In respect of the recurrent emergence of the theme of sex in the minds of his characters, it must always be remembered that his locale was Celtic and his season Spring.

Judge John M. Woolsey, US District Court
Nora Barnacle, the real-life Molly Bloom

For all the crudity of the book, centered as it is on the thoughts of Celtic men in Spring, there is a certain chivalry in giving the last word to the only prominent woman in the book. The final chapter belongs to Molly Bloom and it is the best one in the book. The fearless readers who hack their way through the tangled weeds of the first 700+ pages of Ulysses find themselves inside Molly’s quick-moving mind. Her train of thought, unchained from paragraphs and punctuation, pulls into the novel’s final stop with her memory of the day she agreed to marry Leopold:

and the sea the sea crimson sometimes like fire and the glorious sunsets and the figtrees in the Alameda gardens yes and all the queer little streets and pink and blue and yellow houses and the rosegardens and the jessamine and geraniums and cactuses and Gibraltar as a girl where I was a Flower of the mountain yes when I put the rose in my hair like the Andalusian girls used or shall I wear a red yes and how he kissed me under the Moorish wall and I though well as well him as another and the I asked him with my eyes to ask again yes and then he asked me would I yes to say yes my mountain flower and first I put my arms around him yes and drew him down to me so he could feel my breasts all perfume yes and his heart was going like mad and yes I said yes I will Yes. 

James and Nora

2 responses to “Ulysses and The Law”

  1. Nice post. I attempted the first several pages of “Ulysses”, which is all about a man shaving, and gave up. I like “Dubliners” a lot and read it three times, but I can’t seem to endure “Ulysses”. Please show me the beauty that I cannot see in this book.

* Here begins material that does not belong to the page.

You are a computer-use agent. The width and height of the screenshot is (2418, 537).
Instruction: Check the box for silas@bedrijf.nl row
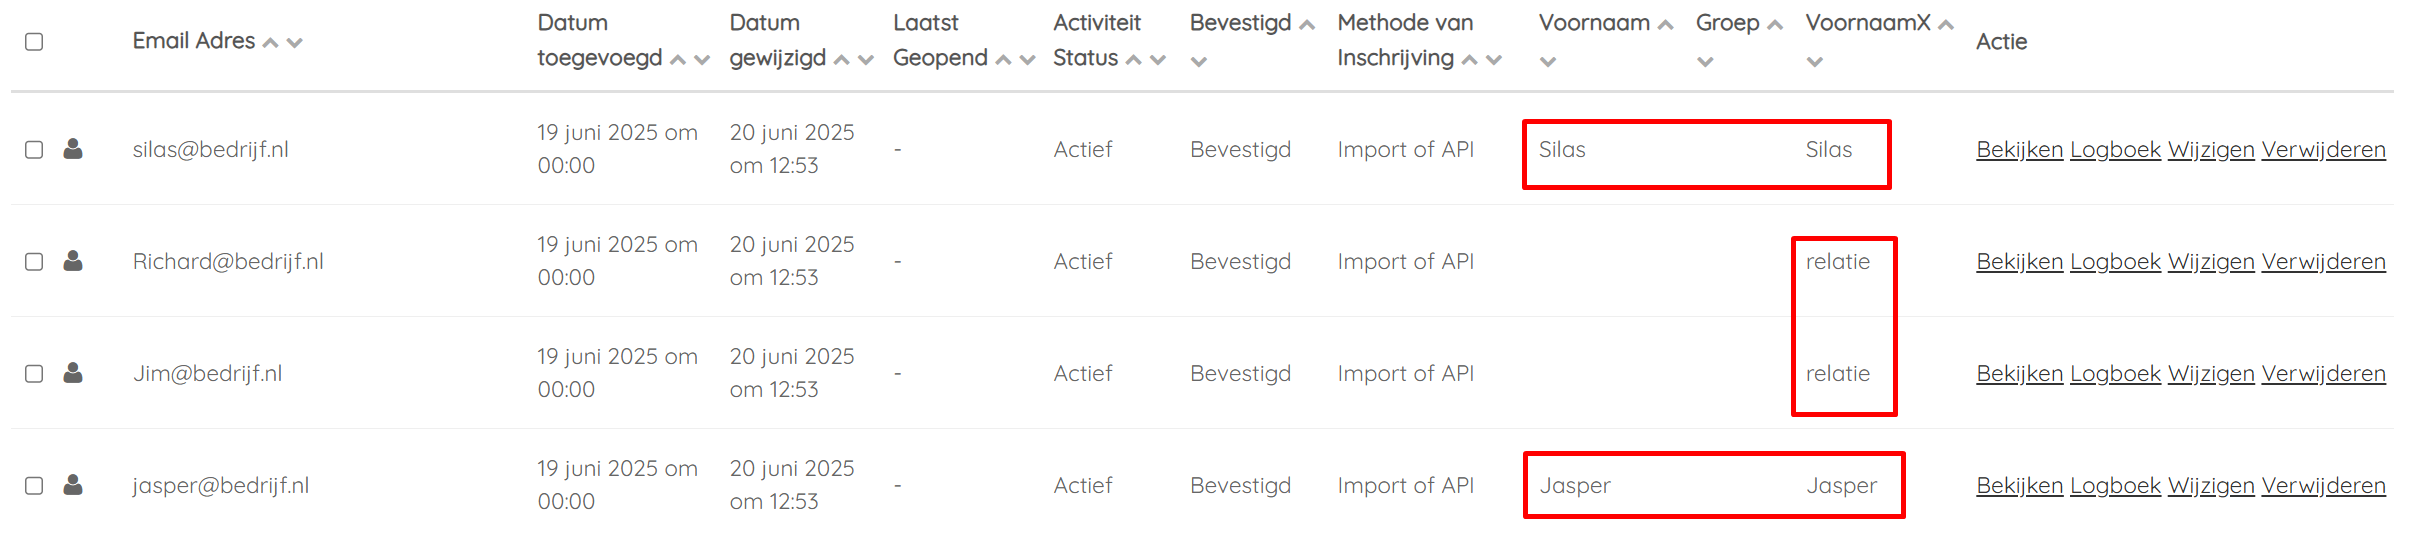(x=34, y=150)
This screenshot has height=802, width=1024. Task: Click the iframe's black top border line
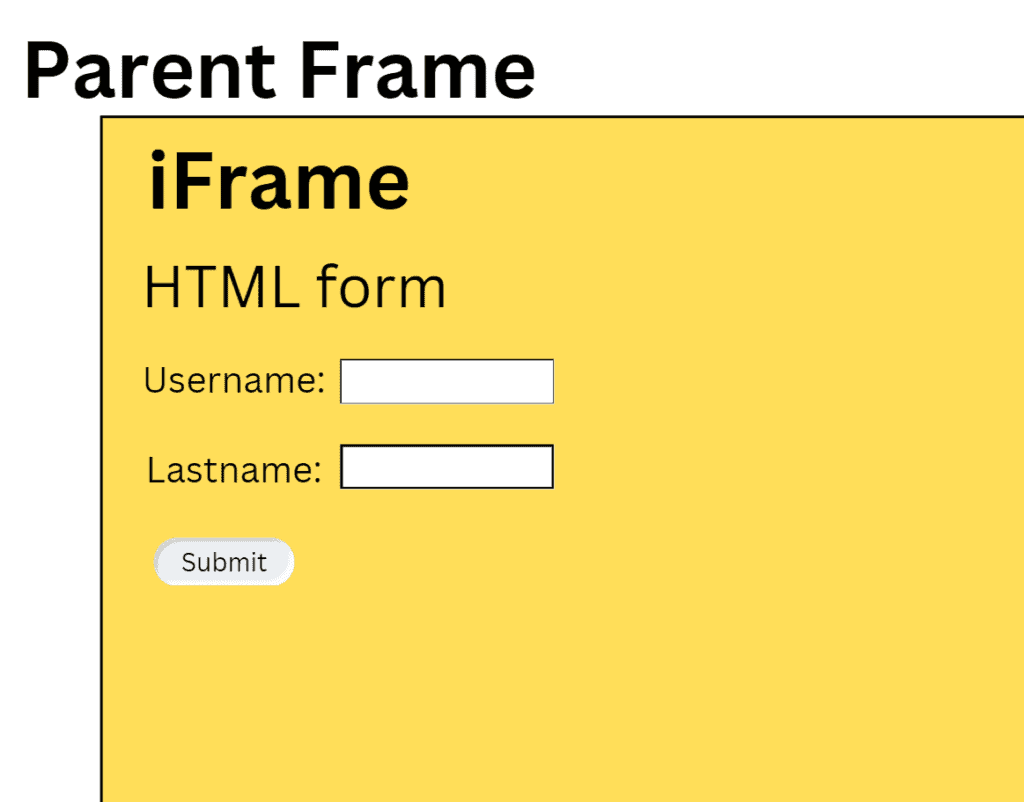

    • I did the same thing the first time I tried to read “Ulysses” – got about 50 pages in before giving up. It took me years to get around to my second attempt but a pandemic seemed like a good time to try again. It is the most difficult book I ever read but, for me, worth the work. Beauty is subjective, but where I see it in “Ulysses” is in the audacity of Joyce to not only break the rules of writing but to obliterate them, to deny their existence, and to mock them. Also, his use of language and his ability to get inside the heads of his characters are both spellbinding.